Décembre n’a jamais été un mois calme pour le football mahorais. Les terrains jaunis par la saison sèche portent encore les traces de novembre et les promesses de janvier. Ce samedi, des vagues successives s’abattent sur la R1, la R2 et la R3 : trois divisions, trois tempos, une même respiration. Celle d’un territoire où le ballon raconte bien plus que des classements.
En R1, Bandrélé continue de traverser le championnat comme un navire sûr de sa coque. Invaincu, massif, presque majestueux. Les poursuivants font ce qu’ils peuvent : M’tsapéré souffle le chaud et le glacial, Rosador attend le bon vent, les Diables Noirs jouent à l’équilibriste entre génie et absence. Plus bas, Kawéni et Kavani naviguent dans les eaux troubles où chaque point a le goût d’un antidote, tandis que Kani-Kéli s’accroche, comme on ramasse ses forces avant une tempête. Les journées passent, mais la vérité du championnat, elle, n’a rien d’un long fleuve tranquille.
En R2, le décor est différent, plus accidenté, presque montagneux. Sada, en tête, avance avec prudence, comme un marcheur qui sait que la pierre peut céder sous son pied. Hamjago, lui, vient derrière en coureur affamé ; Vahibé joue les invités imprévisibles ; Kani Bé et les Enfants de Mayotte se toisent, prêts à bondir dès qu’une brèche s’ouvre. En bas, Dembéni, Labattoir, Handréma et Choungui rejouent chaque semaine la même question : comment tenir, comment durer, comment respirer un peu mieux ? Le football mahorais n’est jamais tendre, mais il est juste : on récolte ce qu’on réussit à protéger.
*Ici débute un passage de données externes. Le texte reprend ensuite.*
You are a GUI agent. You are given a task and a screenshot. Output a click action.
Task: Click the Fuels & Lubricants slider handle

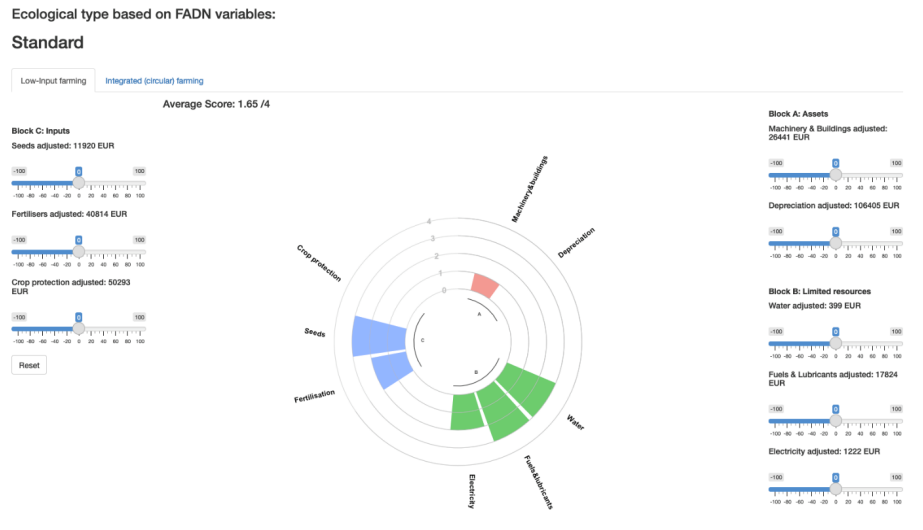click(835, 420)
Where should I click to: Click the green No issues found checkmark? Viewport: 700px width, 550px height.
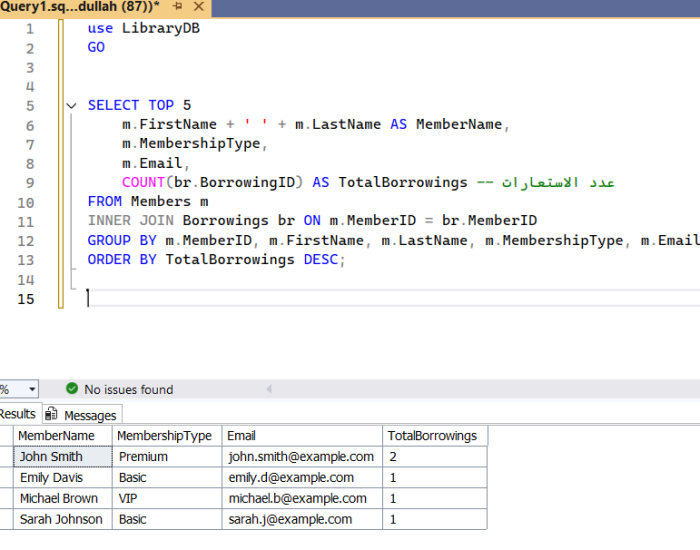(x=72, y=389)
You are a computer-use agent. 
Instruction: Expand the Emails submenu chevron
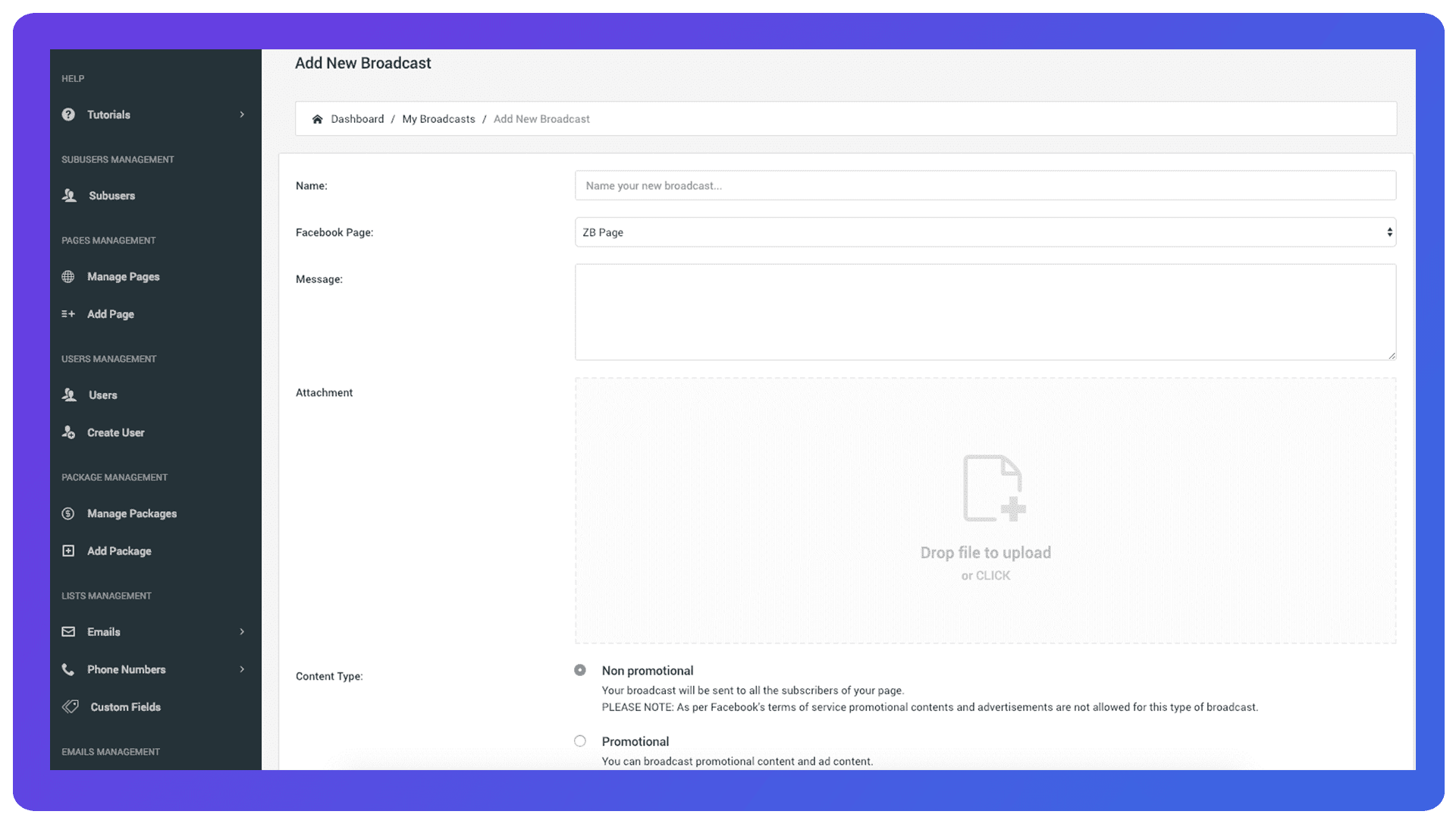pyautogui.click(x=242, y=632)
Puis vient la R3, royaume des émotions à ciel ouvert. Le leader M’tsahara a trébuché, preuve que même les sommets ont leurs failles. Derrière, Koungou guette, Bandraboua avance au pas de charge, Trévani rêve d’un coup d’éclat. Tsingoni reste fidèle à cette force tranquille qui agace autant qu’elle impressionne. Racine du Nord, lui, s’offre des sursauts magnifiques, comme ce derby remporté la semaine dernière : des éclats de vie qui rappellent que le football peut encore écrire de petits romans. En bas, US Acoua, Shingabwé, Tchanga FC se débattent comme des poissons hors de l’eau, mais refusent la noyade. Il y a une noblesse dans cet acharnement-là.
Ce samedi, les trois divisions joueront sans se regarder mais parleront le même langage : celui de l’espoir, de la survie, de la gloire fugace et des illusions tenaces. On ne sait jamais vraiment ce que donnera une journée de championnat à Mayotte. On sait seulement qu’elle laisse toujours une trace – de poussière, de sueur, ou de lumière.
Le ballon roulera, comme toujours. Mais décembre, ce mois où les jambes fatiguent et où les ambitions s’aiguisent, pourrait bien révéler ce que les équipes taisent depuis septembre : leurs forces, leurs failles et leurs vérités.
Le football continue. Et il nous raconte.